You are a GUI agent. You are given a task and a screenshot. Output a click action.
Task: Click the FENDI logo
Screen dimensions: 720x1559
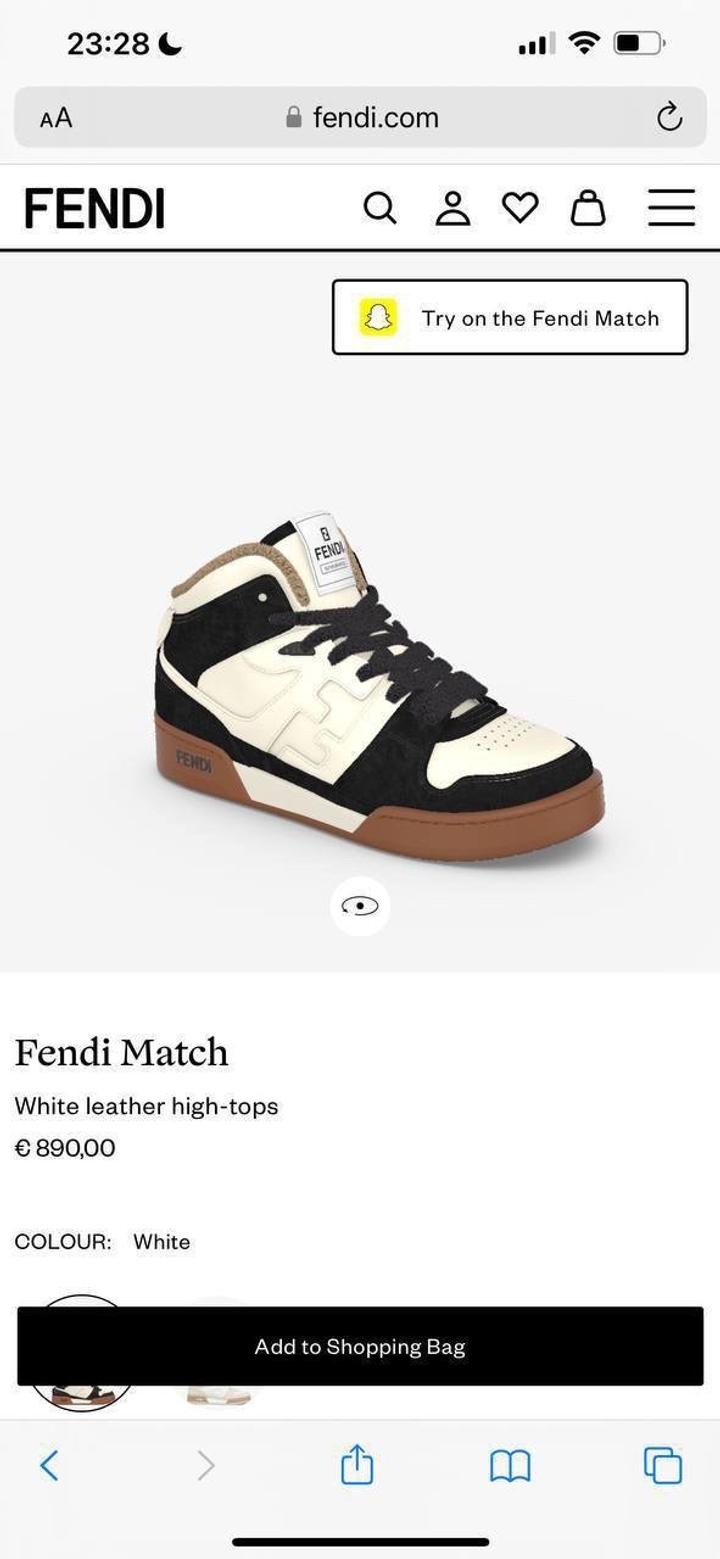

--

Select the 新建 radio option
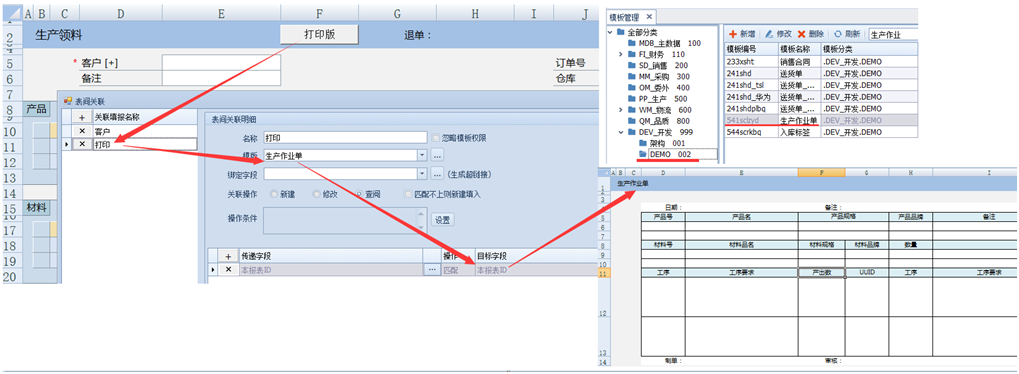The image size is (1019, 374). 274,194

# Requirement
Please reproduce exactly the lines in the listing above from the one containing "You are a GUI" through the one containing "Screen dimensions: 720x1559", both included, and nothing more.

# Completed exercise
You are a GUI agent. You are given a task and a screenshot. Output a click action.
Task: Click the FENDI logo
Screen dimensions: 720x1559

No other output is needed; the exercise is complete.